Discipline to keep at your craft. I connected with this particular artist way because I absolutely love writing and so it didn’t feel like a chore. But more than that, the discipline paved a way for me to be constantly reminded that you need moments to yourself to let your mind go off and wander and be free.
Freedom to be you. My morning pages have allowed me to go from serious to goofball, from profound to mundane thoughts, from angry to peace, from love to frustration, from loud to quiet. The pages in which I write have seen the various moods and styles of my handwriting, which I believe reflect what is on my mind and in my heart.
I stopped writing my morning pages when my dad was diagnosed with cancer. At first it was an outlet for me to not think about him being sick. I tried for it to be anything but that – checklists for work, ideas for my next project, bucket lists for travel, my review of a novel or a movie I just saw. Until I realized that everything would just circle back to my anxiety and fear that I would lose him to cancer. My fear stopped me from writing because I felt that if I wrote it down – my fear of losing him – that I would be confronted with the reality that it could happen. I stopped writing thinking it was just a medium. I didn’t realize that I was closing off my channel to feel and to deal.
When my dad passed away, I didn’t pick up on my morning pages because there were more important things to do – manage the company, take care of the family, escape to another world once in a while. And so the notebooks and the pens sat in the far corner of the shelf. I would pick it up a couple of times, wanting to kick start the creative process again. I would go for about two or three weeks at most and I would forget about it and stow it away because “more important” things came up.
In 2018, I felt the itch to go back into the groove of my morning ritual. It wasn’t because of creativity at all. I needed to write because there was just too many feelings and emotions rising up and I didn’t know what to do with them except to write about it. This was about the same time I found my yoga practice. I didn’t know that part of the yoga journey is the “halahala” or the churning of the practice where a lot of the thoughts and feelings that are not confronted come up. It’s like the big purge and everything just wants to come out like word vomit.

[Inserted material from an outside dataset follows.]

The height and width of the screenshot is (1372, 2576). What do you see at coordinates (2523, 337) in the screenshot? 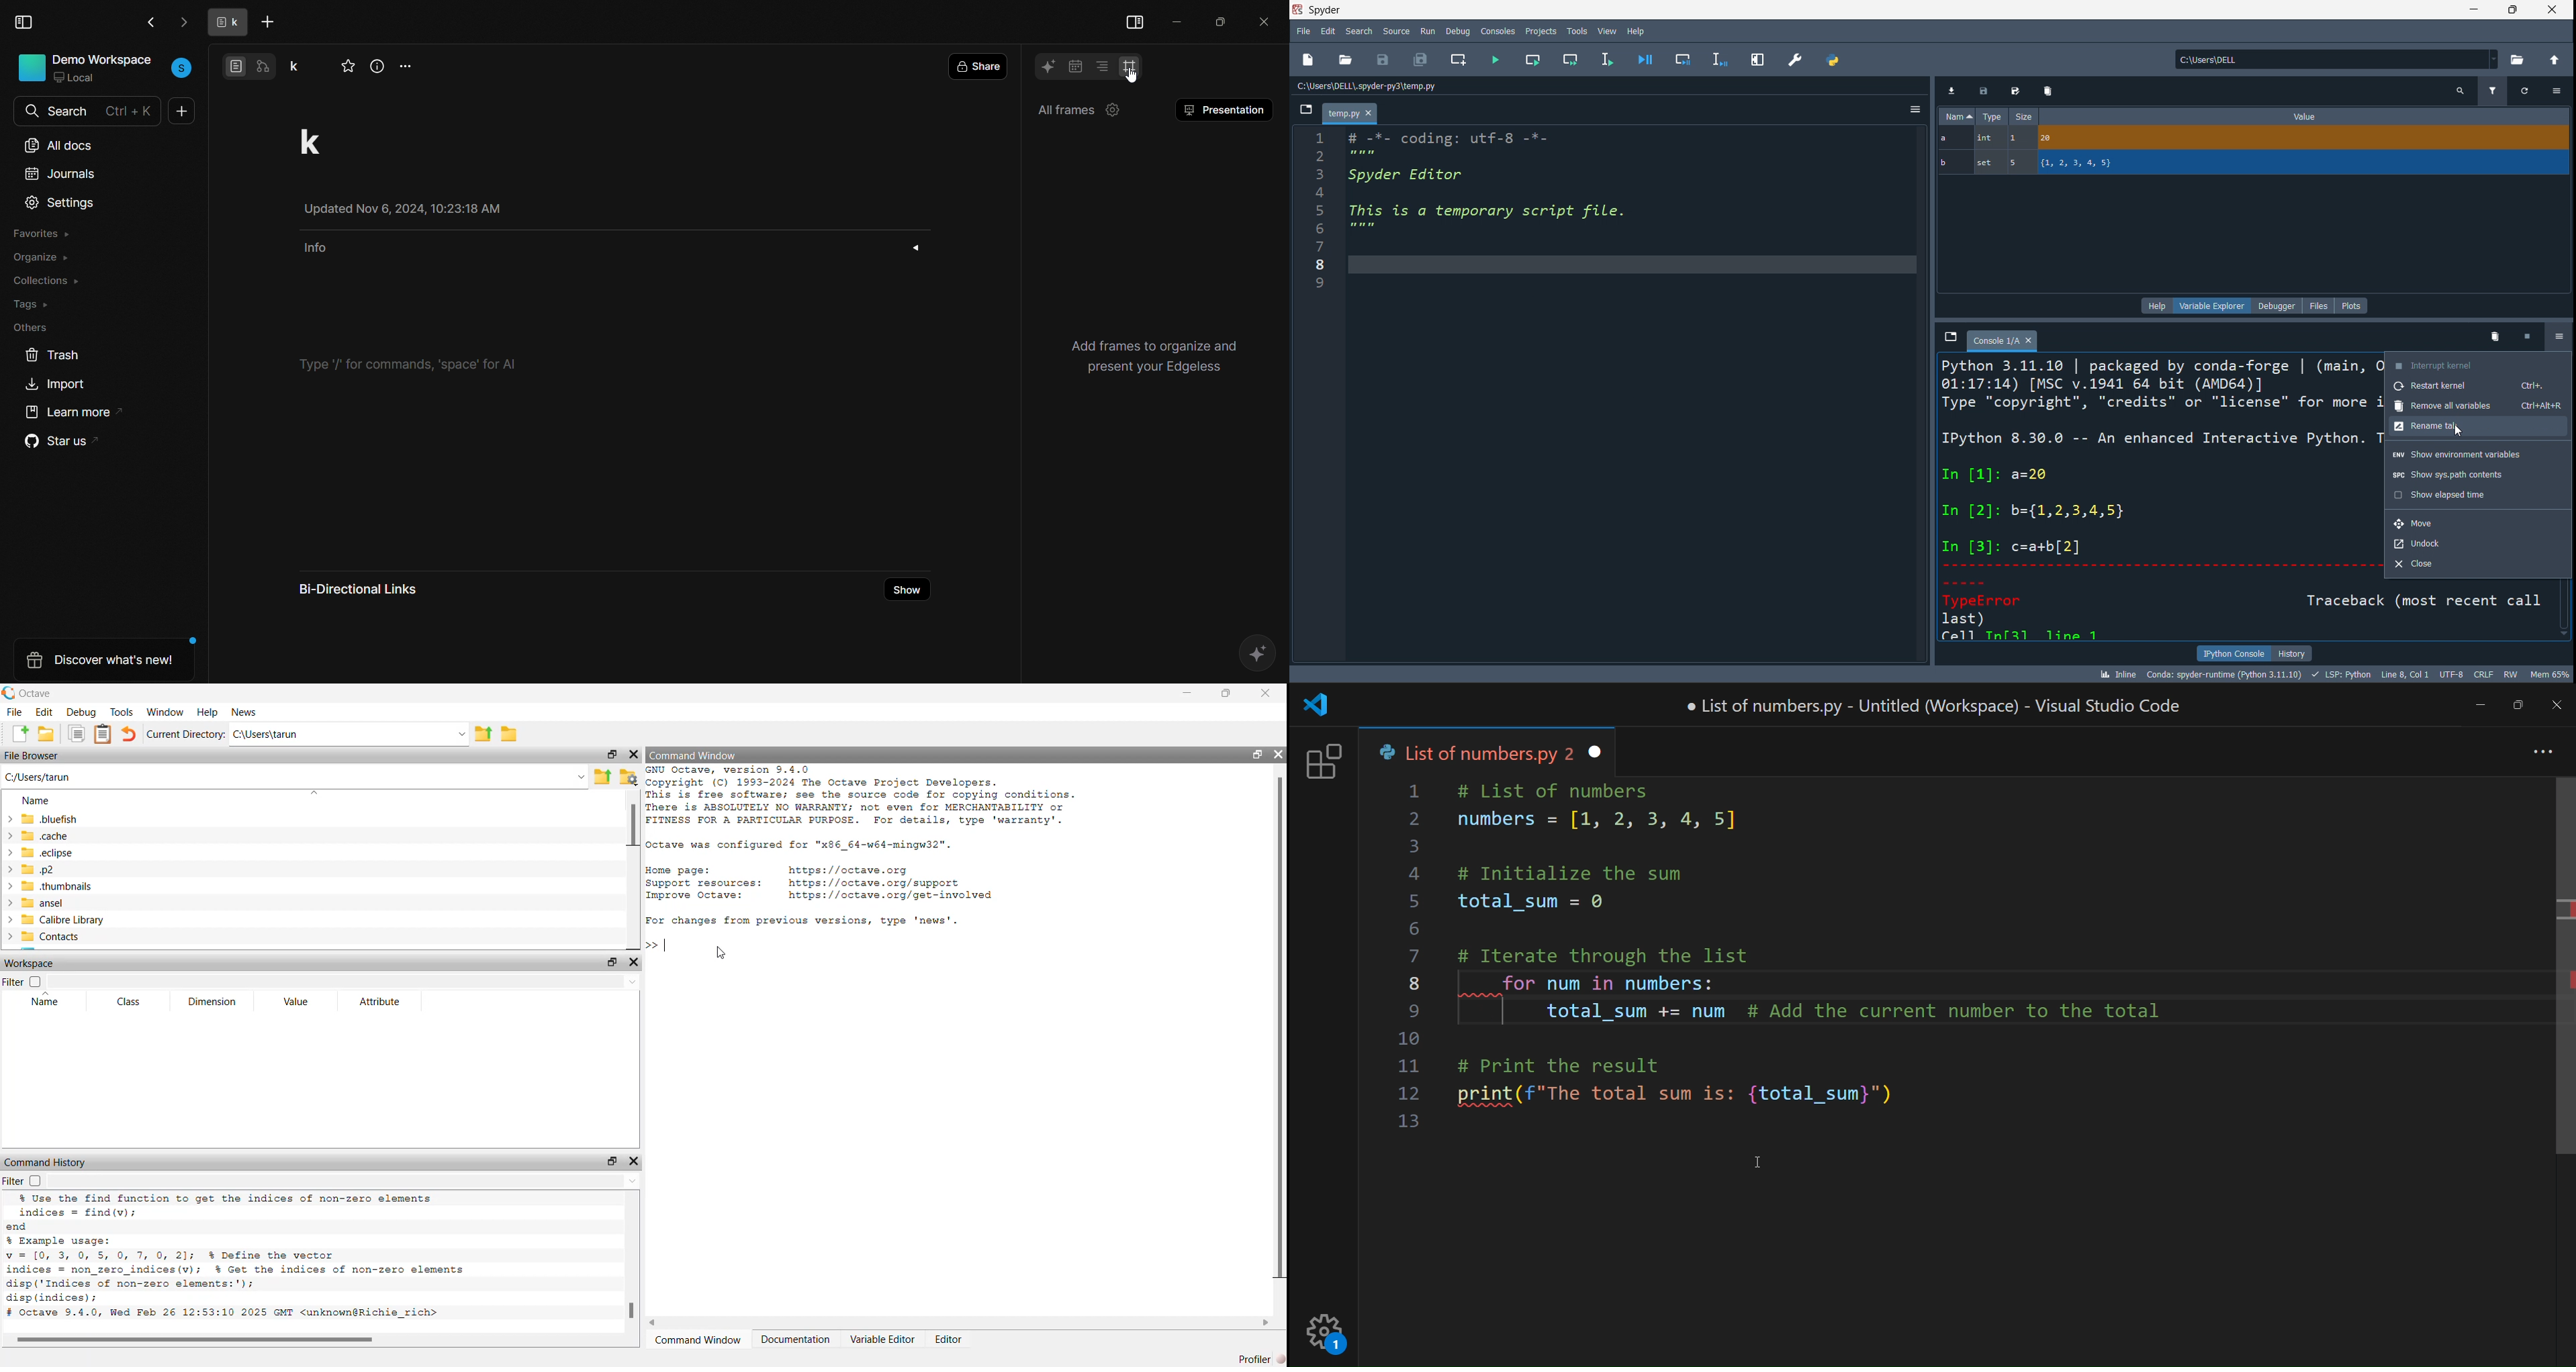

And that’s when I picked up the pen and the last half-filled notebook I used for morning pages. The emotions just tumbled out and the words gushed out like a dam breaking free. When I started again, I was keen on keeping up the rule of three pages until I just gave up and said whatever I want to write today it’ll be three pages minimum and whole lot of excess baggage.

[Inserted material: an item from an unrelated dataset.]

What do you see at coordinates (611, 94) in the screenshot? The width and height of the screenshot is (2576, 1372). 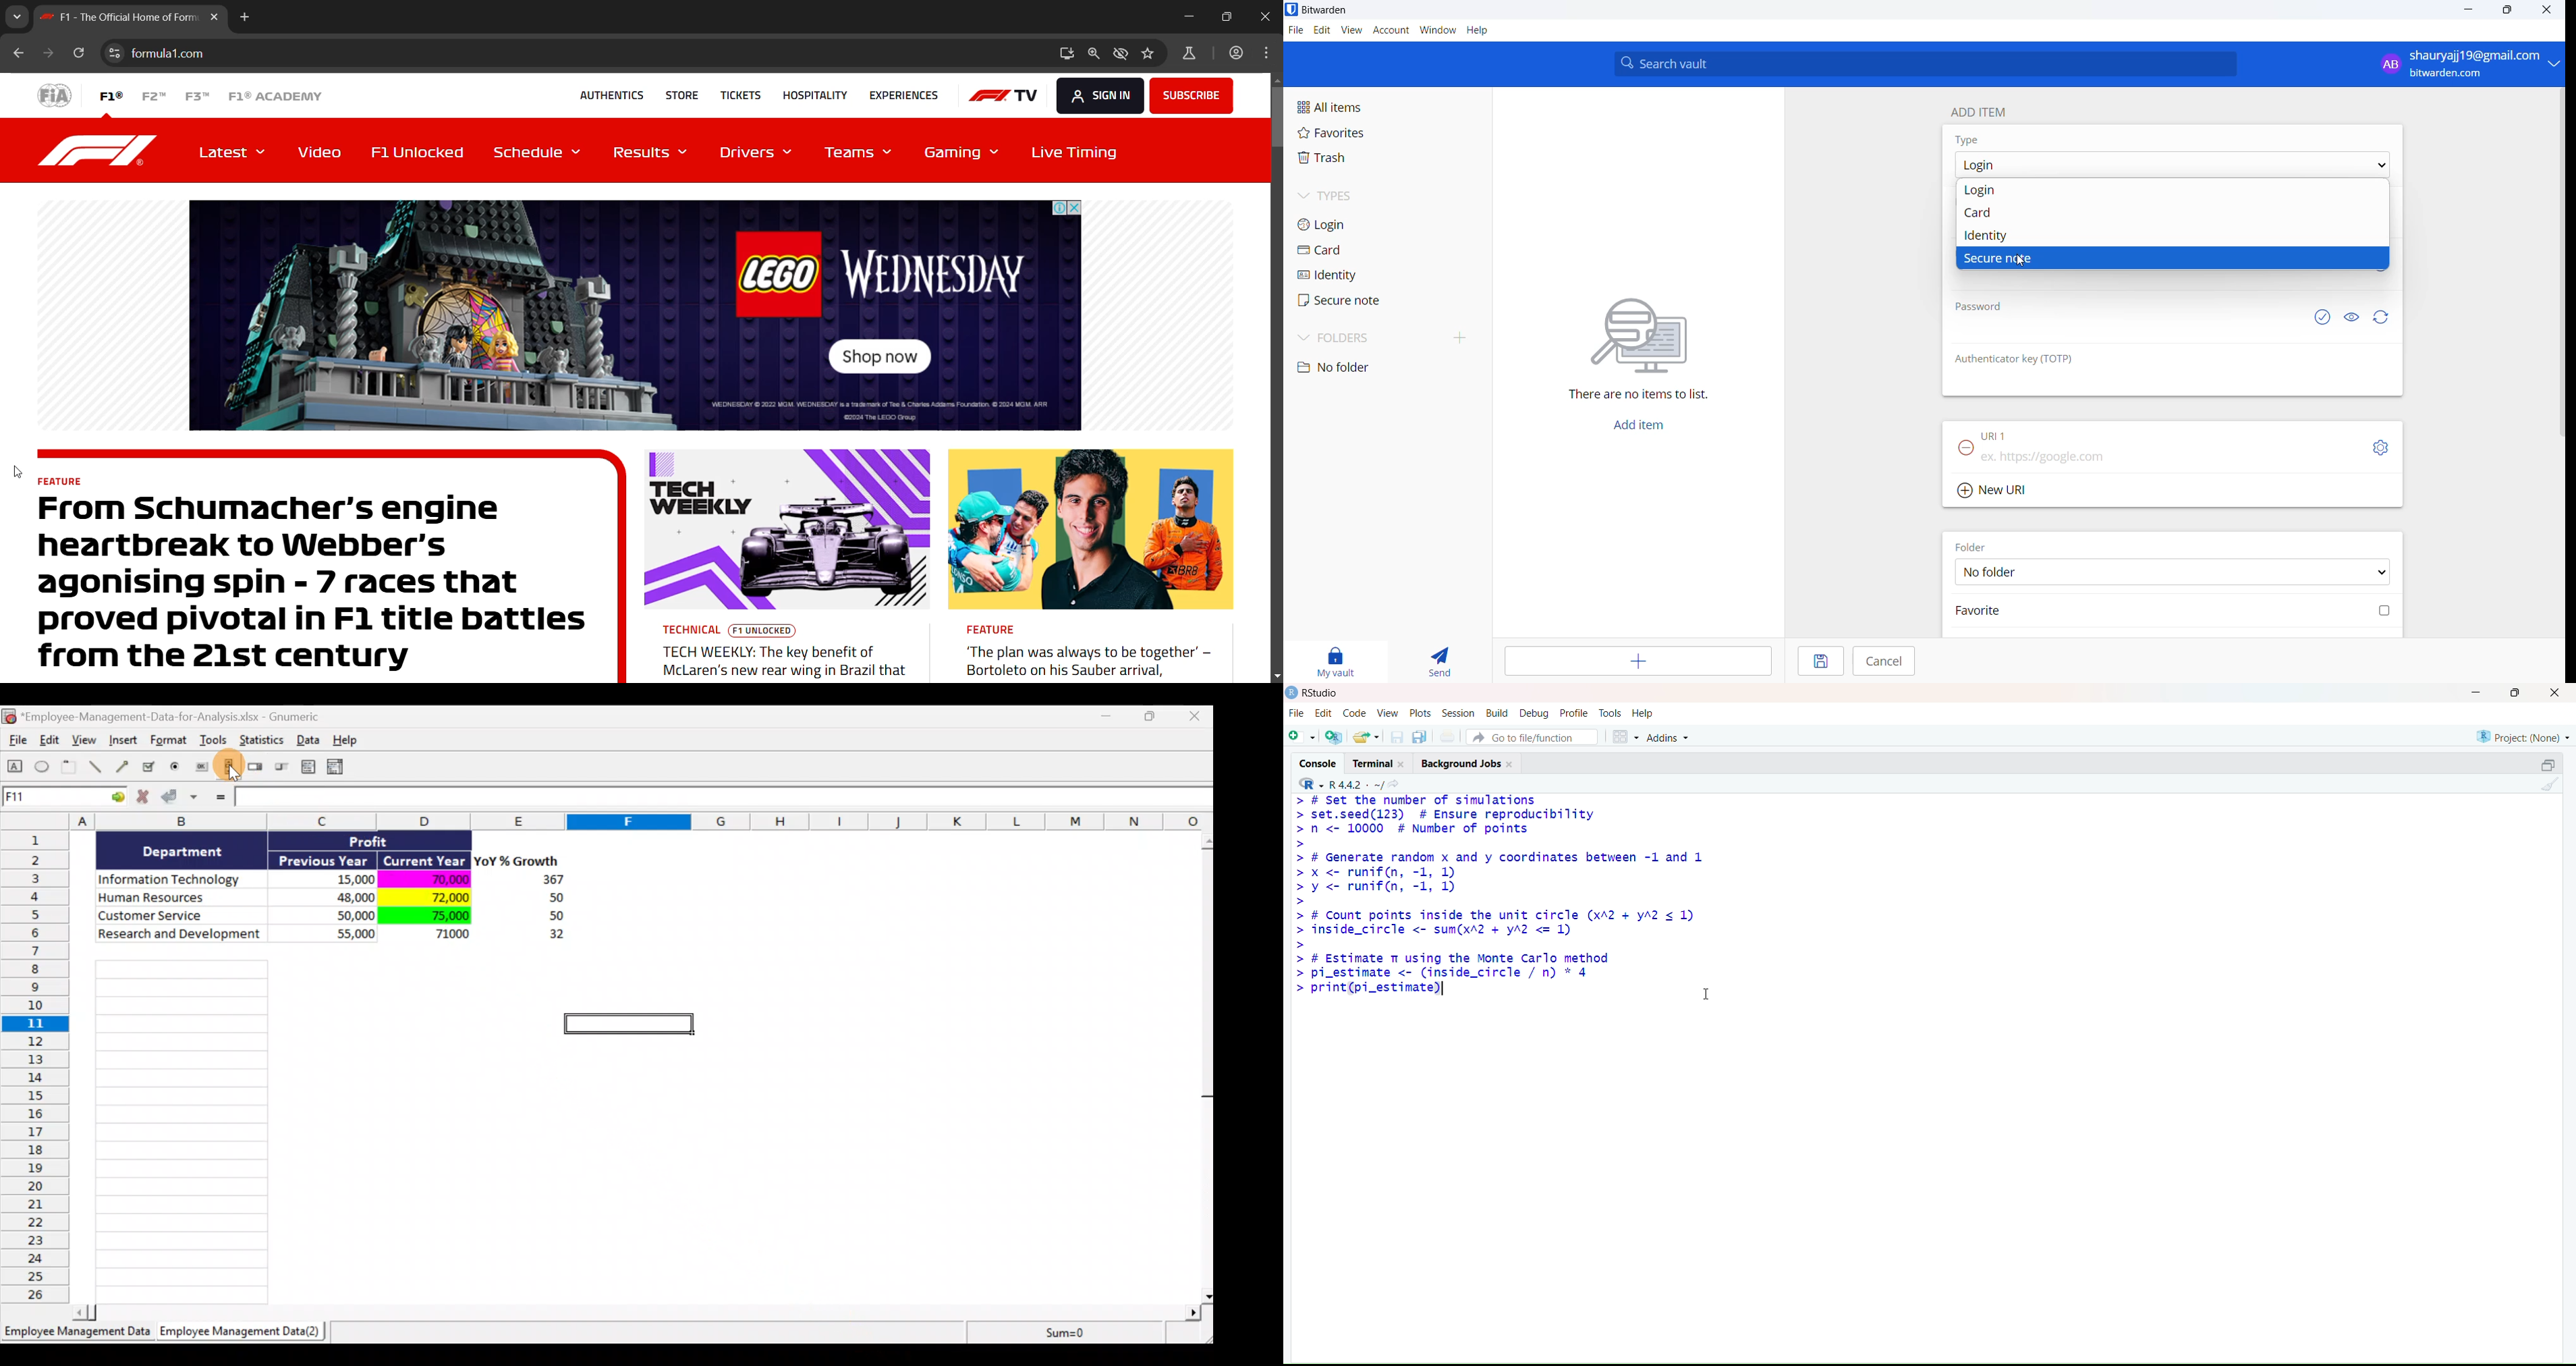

I’ve been writing for the past seven months now. Everyday, three pages full. My pages have seen my current moods and new styles of handwriting. It has also felt that steady and calm hand, but suffered through the grip and aggressive stance of angry writing. It’s been fun to just let it all out and let it go. Just like the art of vinyasa. You work on something and you let it go. It’s not that I let go of my thoughts and feelings, but having them on paper makes you aware and provides you insight into things – how to deal, how to act, how to feel. It’s pretty amazing to have that channel of freedom through discipline. Those two words do not usually hold each other’s hands walking off to the sunset. But I like it.
Today, I had a revelation. My morning pages have been my form of meditation. It’s a beautiful thought that I have been able to marry something I love doing and the practice of quieting the mind. It’s also quite interesting that my mind has quieted down during the act of writing where usually ideas and thoughts come and go. But the steady rhythm has allowed to me think, to feel and to let go. And isn’t that what meditation is about? For you to be fully present, at this particular moment, with an awareness that brings about insight and freedom.
Three pages. Hundreds of letters. A universe of thoughts and feelings.
When discipline breathes freedom – a weird couple, but it works.